* begin SELECTED EXTRACT *

Hopi verbs have TWO forms of their tense, named: "Objective" and "Subjective."
The 1st "Objective" verb category means: What people together can witness moment by moment. (So if you can see something behind your friend, you had to use the Subjective tense.)
What you personally perceive doesn't exist for everyone just because you perceive it - as "Reality" does in English.
2nd: The "subjective" verb form: Whoever listens will have to believe your report - despite what you say not existing for them.
With this "scientific objectivity," Hopi might seem like a serious language of physicists and mindfulness...But in everyday life, I heard that Hopi people often laughably tease each other by saying entertaining, wild stuff they supposedly verify is true for them.
If you wonder...how do "tenses" happen in Hopi?
Huge categories of verb modifiers - modifiers that Whorf said gave a unique sense of relative time - not "factual time."

* end SELECTED EXTRACT *
* begin DATA SUPPLIED *

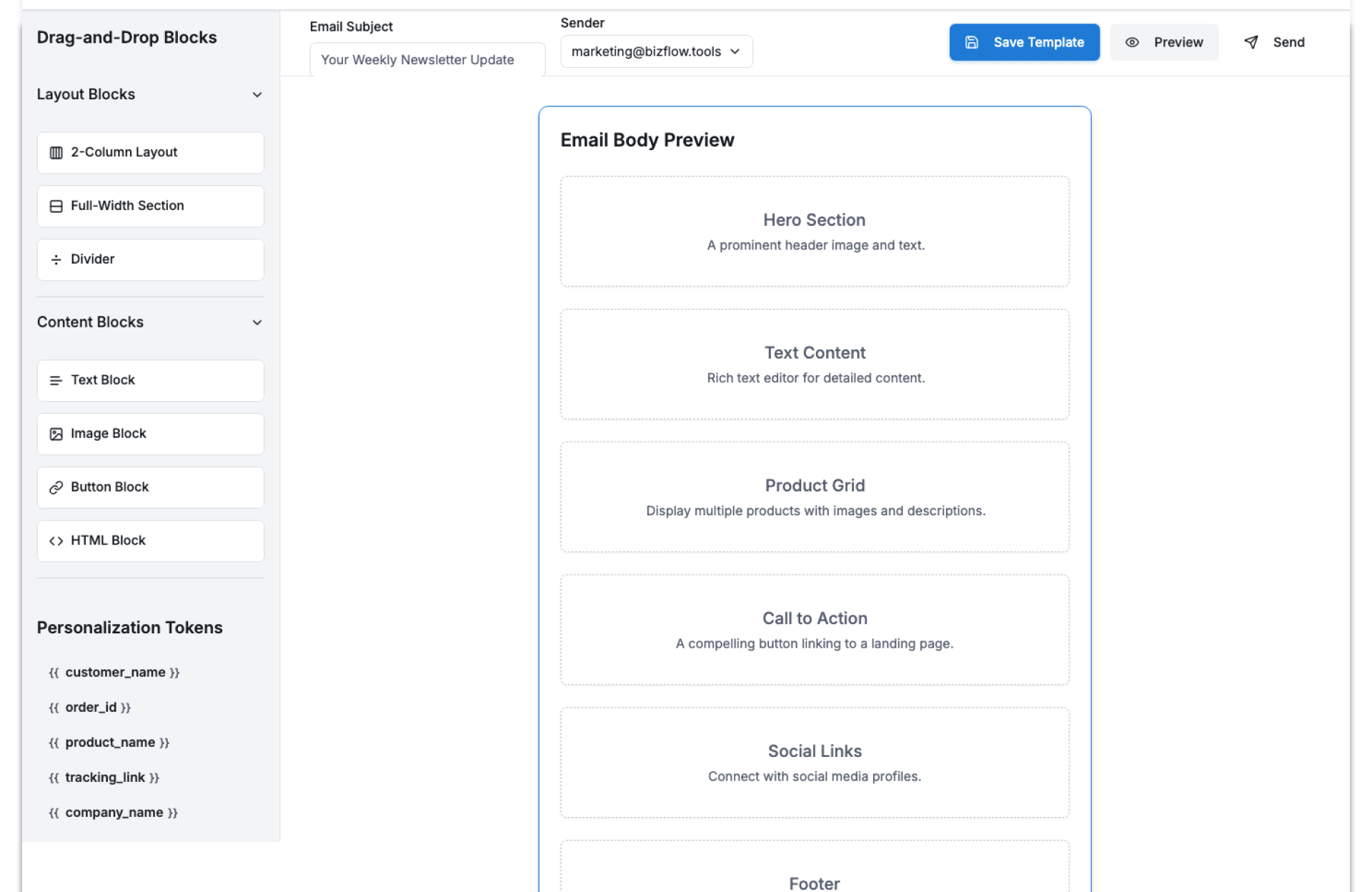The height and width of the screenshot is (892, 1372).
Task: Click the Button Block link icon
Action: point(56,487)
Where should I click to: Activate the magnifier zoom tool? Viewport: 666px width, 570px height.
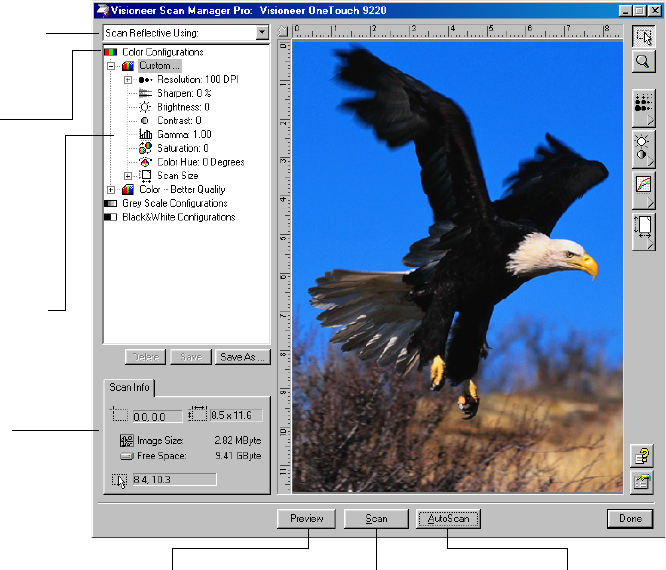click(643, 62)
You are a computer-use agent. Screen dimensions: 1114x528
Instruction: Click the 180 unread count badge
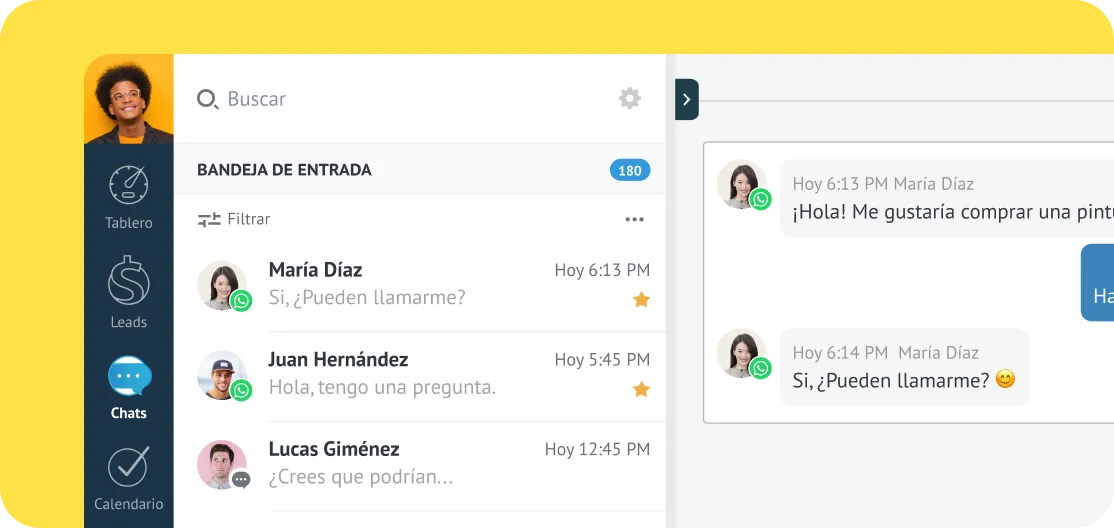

* end DATA SUPPLIED *

## [INSTRUCTION 1]
In the passage on Hopi verbs, condense the paragraph beginning "With this "scientific objectivity,"" into one shorter sentence that keeps its main facts.
## [INSTRUCTION 2]
In the entries, change "badge" to "indicator" in the lines starting with the one containing "Where should I" and going on through the end of the entries, leaving everything else unchanged and omitting the pictures.

## [PROBLEM SOLUTION 1]
Although this "scientific objectivity" might make Hopi seem a serious language of physicists and mindfulness, Hopi people reportedly tease each other in everyday life by saying wild, entertaining things they claim are true for them.

## [PROBLEM SOLUTION 2]
Where should I click to: Activate the magnifier zoom tool? Viewport: 666px width, 570px height.
click(643, 62)
You are a computer-use agent. Screen dimensions: 1114x528
Instruction: Click the 180 unread count indicator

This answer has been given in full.